Father Anselm said, ‘There is a kind of silence that always prevails, but we have to wait.’
They both turned and walked back to the house. Lucy said, ‘I’m going to introduce Max Nightingale to an old girlfriend of mine. I suspect they’ll get on.’
‘Someone did that to me once,’ said the monk, smiling, ‘and look what happened.’
Lucy laughed. ‘It can’t do any harm then.’
‘No,’ said the monk, ‘I get the feeling we’re all on the other side of harm.’
‘For now’
‘That’s good enough.’
By the front door they heard soft undulations with a gentle melody rising like a song.
‘That must be Robert,’ said Father Anselm, stopping. ‘Do you know what he’s playing?’
‘Yes, it’s my Gran’s favourite piece of Faure,’ replied Lucy deeply moved. “‘Romance sans parole”.’
“‘A love song without words”,’ said the monk.
‘Oh God,’ exclaimed Lucy, ‘every time I see you I cry.
And the reserved monk took her arm in his and held it tight.
Chapter Forty-Nine
1
Anselm stood awkwardly facing Conroy on the forecourt to the Priory. His sabbatical was over. He’d finished his book and found a publisher with an appetite for trouble, and now the big man was heading back to Rome.
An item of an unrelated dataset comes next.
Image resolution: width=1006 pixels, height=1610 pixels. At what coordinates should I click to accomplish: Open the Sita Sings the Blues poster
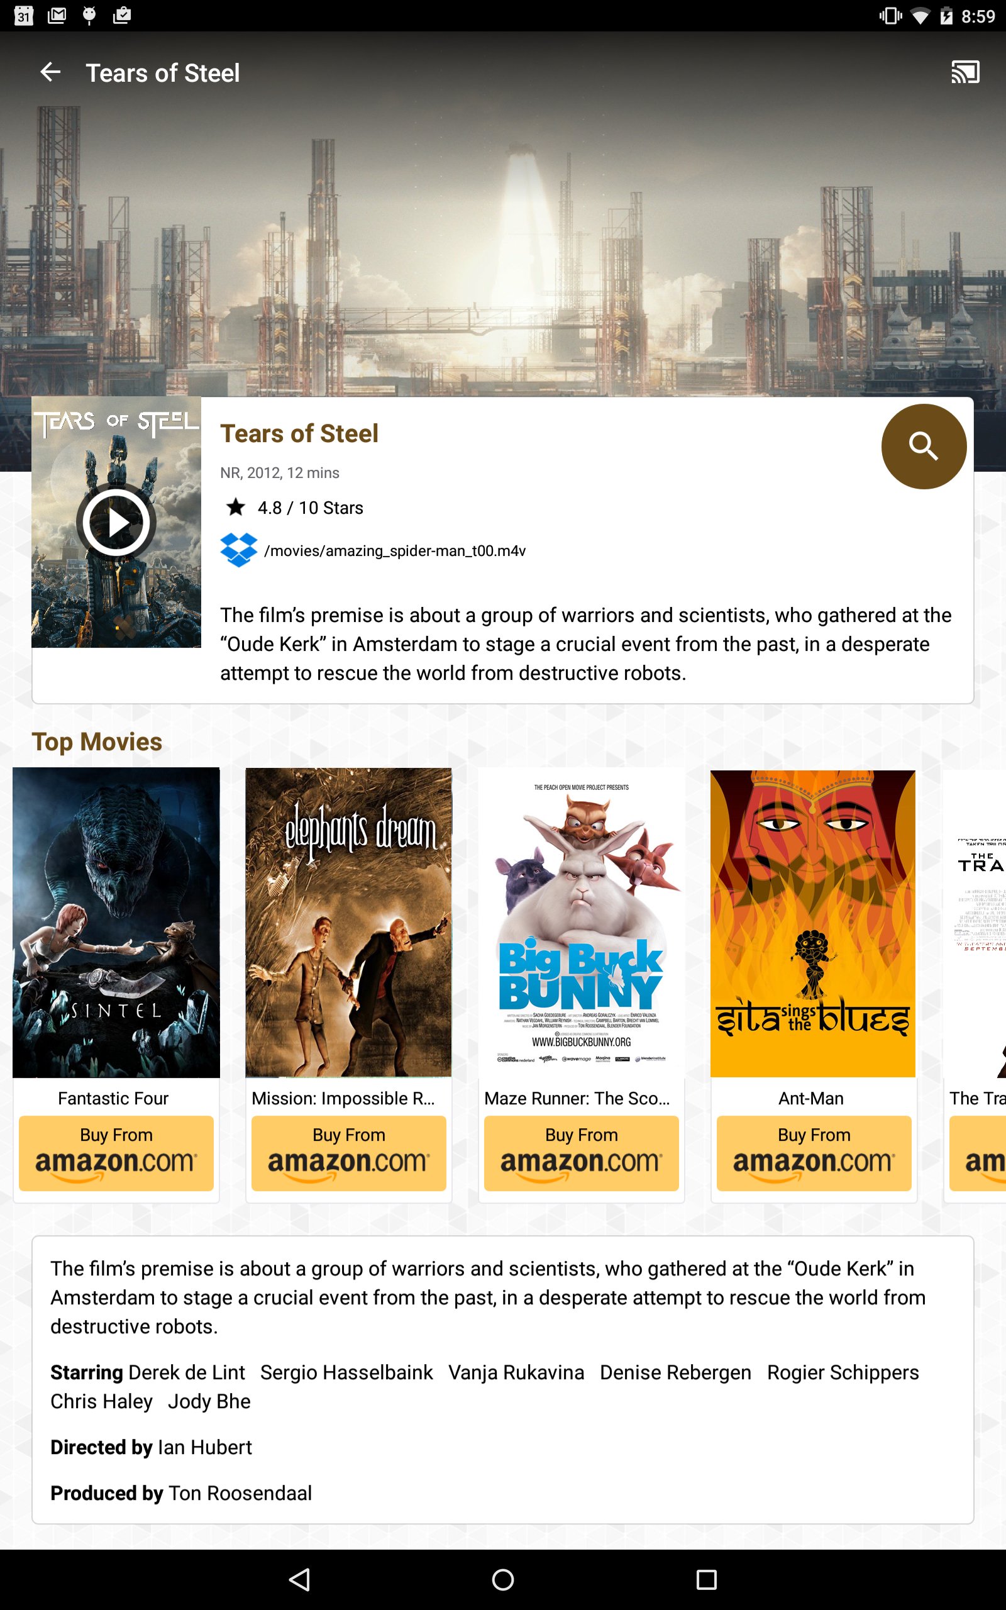[x=814, y=923]
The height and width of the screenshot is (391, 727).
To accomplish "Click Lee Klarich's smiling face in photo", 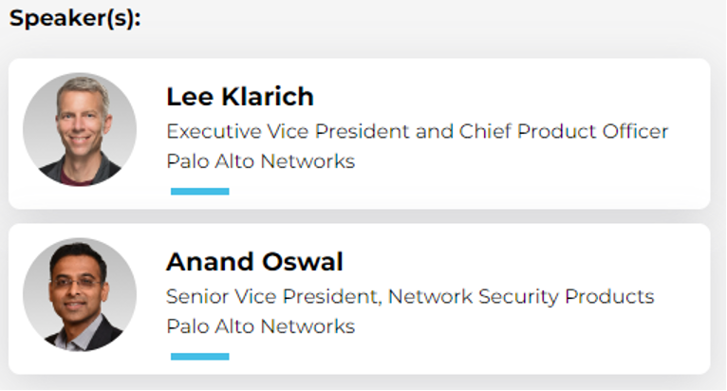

After handing the manuscript over to his Order’s censors, he’d catch a flight home to Sao Paulo and his children.
They shook hands, Anselm wincing at the grip. Conroy compressed himself into the driving seat and wound down a window
‘I’ll wend my way so.
‘Come back.’
‘Sure, I’m taking something of the place with me.’
‘And you’re leaving something of you and your work behind.’
‘Pray for my kids.’
Anselm waved and the chariot of fire left Larkwood.
After Compline that night, when the Great Silence was under way, Father Andrew led Anselm out of the cloister and into the grounds, suggesting a walk.
They talked over all that had happened under a fading sky then idled down the bluebell path towards the Priory. The woods on either side lay deep in silence, restraining a cool, brooding presence. A solitary owl cried out somewhere near the lake.
‘Almost without exception, I misunderstood everything, said Anselm, his feet scuffing bracken and loose, dry twigs. ‘The list of misjudgements is too long to enumerate… all from prejudice, loose-thinking, fancy. But I’m not altogether sure Holy Mother Church helped me on my way.
Father Andrew stepped into the woods, foraging among the undergrowth. He re-emerged with a long quirky branch that must have fallen in the winds. The Prior smiled and swung the stick at the raised heads of winsome dandelions, a boyhood pastime that had come back in older years. He said, ‘She has a frail face, made up of the glorious and the twisted.’
Anselm said, ‘I still don’t know what Rome was really up to.
The Prior, harvesting, made a heavy, sweeping swish with his stick.